Xi Jinping’s Quest for Self-governance Without Democracy

Les véritables racines du formalisme dans la bureaucratie chinoise

Le problème du « formalisme » (形式主义) dans la bureaucratie chinoise est certainement présent dans l’esprit de Xi Jinping. Le Réunion du Politburo du 30 juillet 2024la première réunion après le Troisième Plénum, ​​a discuté de l'anti-formalisme ainsi que des défis économiques, ce qui signifie que le formalisme est perçu comme un problème aussi urgent que l'économie en difficulté de la Chine. Lors de la réunion, Xi a qualifié le formalisme de « maladie grave » qui « doit être rectifiée ».

Xi accuse la « recherche aveugle de promotions et le manque de responsabilité » des dirigeants locaux d'être à l'origine du formalisme. Cependant, les entretiens avec les cadres locaux suggèrent le contraire.

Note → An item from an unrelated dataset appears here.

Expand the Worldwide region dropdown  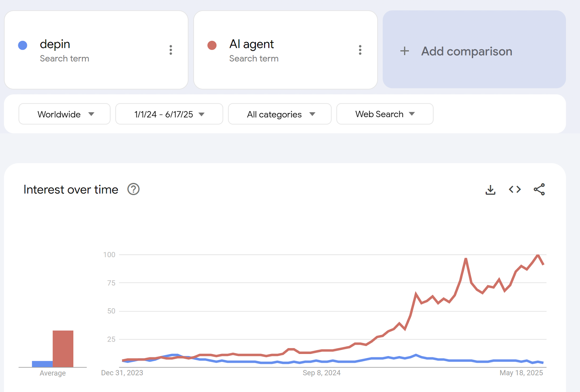[x=65, y=114]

Procédures de documentation et d’inspection

Les gouvernements locaux sont confrontés chaque année à de nombreuses inspections de la part des gouvernements supérieurs. Au cours de ces inspections, les équipes d'inspection des gouvernements de niveau supérieur examinent les dossiers (台账) documentant chaque étape de la mise en œuvre de la politique. Généralement, ces fichiers comprennent des documents, des comptes rendus de réunions et même des photographies prises tout au long du processus d'exécution de la politique. L'objectif de ces dossiers est de s'assurer que les collectivités territoriales ont accompli leurs missions conformément aux lois et règlements.

Ces inspections peuvent avoir un impact significatif sur les cadres. Par exemple, si une commune reçoit une mauvaise note lors d’une inspection, tous les cadres de cette commune pourraient voir leurs primes réduites. En conséquence, les dirigeants des cantons donnent la priorité à cette question pour l’année suivante, annulant souvent les week-ends et les vacances pour s’assurer que les cadres fassent des heures supplémentaires pour améliorer ces domaines.

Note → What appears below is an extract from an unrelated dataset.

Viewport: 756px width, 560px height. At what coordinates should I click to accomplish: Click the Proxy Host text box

Les gouvernements de niveau supérieur ont recours aux inspections pour surveiller le processus de mise en œuvre des politiques. Avant l’introduction des inspections, les gouvernements de niveau supérieur se préoccupaient principalement des résultats obtenus par les gouvernements des cantons ; les supérieurs toléraient toutes les méthodes utilisées tant que le gouvernement du canton pouvait atteindre les objectifs et accomplir les tâches. En conséquence, les gouvernements des cantons ont souvent eu recours à des méthodes brutales pour atteindre ces objectifs, notamment dans des domaines tels que l’expropriation et la démolition des terres. Par conséquent, les gouvernements locaux ont fréquemment violé les droits légitimes des citoyens pour atteindre leurs objectifs. En réfléchissant à cette période, un cadre local a décrit les gouvernements locaux comme « rien de vraiment différent des gangs et de la foule ».

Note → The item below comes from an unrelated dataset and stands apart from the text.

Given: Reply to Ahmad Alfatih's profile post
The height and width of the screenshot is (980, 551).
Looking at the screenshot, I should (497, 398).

En réponse, le gouvernement a cherché à contrôler le processus de mise en œuvre de la politique et à réduire les pratiques illégales. Cependant, les gouvernements de niveau supérieur ne peuvent pas surveiller chaque mise en œuvre des politiques en temps réel. Par conséquent, le moyen le plus efficace pour eux de superviser le processus consiste à effectuer des inspections après la mise en œuvre, afin d’évaluer si chaque étape de la politique est conforme aux lois et réglementations. De la même manière qu'un professeur de mathématiques demande aux élèves de montrer leur travail avant d'arriver à la réponse finale, les gouvernements de niveau supérieur utilisent des inspections pour forcer les gouvernements des municipalités à démontrer chaque étape de la mise en œuvre de la politique.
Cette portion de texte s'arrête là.